京都府立植物園は、日本で最初の公立植物園として、1924年(大正13年)1月1日に開園した。1946年(昭和21年)から12年間は連合国軍に接収され閉園を余儀なくされたが、1961年(昭和36年)4月に再開した。
園内には観覧温室のほか、正門花壇、はす池、ばら園など20ほどのエリアがあり、面積240,000m2 (24ヘクタール)の広大な敷地にテーマ別に約12000種類、約12万本の植物が植えられている。日本の四季の花が見られる花壇や洋風庭園、熱帯植物を集めた温室がある。北半分は半木(なからぎ)の森と呼ばれる自然に近い森を利用した生態植物園などがある。
一般の入園料は500円、65歳以上と高校生は250円、年間パスポートも販売している。元々温室への観覧料は別になっていたが、令和7年4月1日入園料の改定により入園料と温室観覧料を一本化したので、入園料及び年間パスポートのみで観覧温室にも入ることができる[1]。小中学生の入園は無料であり[2]、年間70万人を超える入園者数は日本の公設植物園で最も多い[3]。アピールポイントとしては、植物12000種類、12万本の植物栽培と展示、品種の保有・展示は国内でもトップレベルなどとなっている[4]。
沿革
創設期
現在の植物園の敷地は、明治時代までは上賀茂神社の境外末社である半木神社[注 1]とその鎮守の森(半木の森)を中心とした田園地帯であった[5]。

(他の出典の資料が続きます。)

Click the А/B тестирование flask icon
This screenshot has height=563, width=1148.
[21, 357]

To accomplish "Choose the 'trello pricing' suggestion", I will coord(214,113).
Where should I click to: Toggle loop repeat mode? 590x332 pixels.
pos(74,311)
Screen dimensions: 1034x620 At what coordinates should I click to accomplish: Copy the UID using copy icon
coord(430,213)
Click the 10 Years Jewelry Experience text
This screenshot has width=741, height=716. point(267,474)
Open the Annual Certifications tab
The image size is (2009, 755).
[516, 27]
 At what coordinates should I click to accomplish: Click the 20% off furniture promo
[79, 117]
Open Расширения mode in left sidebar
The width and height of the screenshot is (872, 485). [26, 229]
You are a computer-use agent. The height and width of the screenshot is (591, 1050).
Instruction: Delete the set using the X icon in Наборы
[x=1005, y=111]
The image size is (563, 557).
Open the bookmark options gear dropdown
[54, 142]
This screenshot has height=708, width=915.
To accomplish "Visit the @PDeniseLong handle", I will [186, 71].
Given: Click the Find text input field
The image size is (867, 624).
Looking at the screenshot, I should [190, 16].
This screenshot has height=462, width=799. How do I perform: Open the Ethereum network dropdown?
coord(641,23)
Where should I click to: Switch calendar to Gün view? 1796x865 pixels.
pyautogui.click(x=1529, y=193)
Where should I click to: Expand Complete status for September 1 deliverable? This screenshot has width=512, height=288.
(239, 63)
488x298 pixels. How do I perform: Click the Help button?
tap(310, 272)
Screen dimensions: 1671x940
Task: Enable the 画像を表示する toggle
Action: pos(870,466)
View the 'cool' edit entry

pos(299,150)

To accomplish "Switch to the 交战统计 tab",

大正天皇の即位を記念して企画された「大典記念京都大博覧会」の開催用地として、1913年(大正2年)に京都府によりこの地が購入された。しかし、財政事情などが理由で岡崎公園を中心に博覧会は開催された[6]。その代案として植物園が計画され、三井家の資金援助の申し出を受けて[7]1915年(大正4年)に「大典記念植物園」の設置が京都府議会で議決された[8]。日本初の公立植物園であり、現在の京都府立植物園の前身である[9]。購入した土地のうち、9万9千m2(約3万坪)が農林学校(現・京都府立大学)と農業試験場に転用、24万2千383m2を植物園、3万2千760m2を運動場(現・京都府立大学グラウンド)に決定し、1917年(大正6年)4月9日、地鎮祭ののち、植物園建設の運びとなった[10]。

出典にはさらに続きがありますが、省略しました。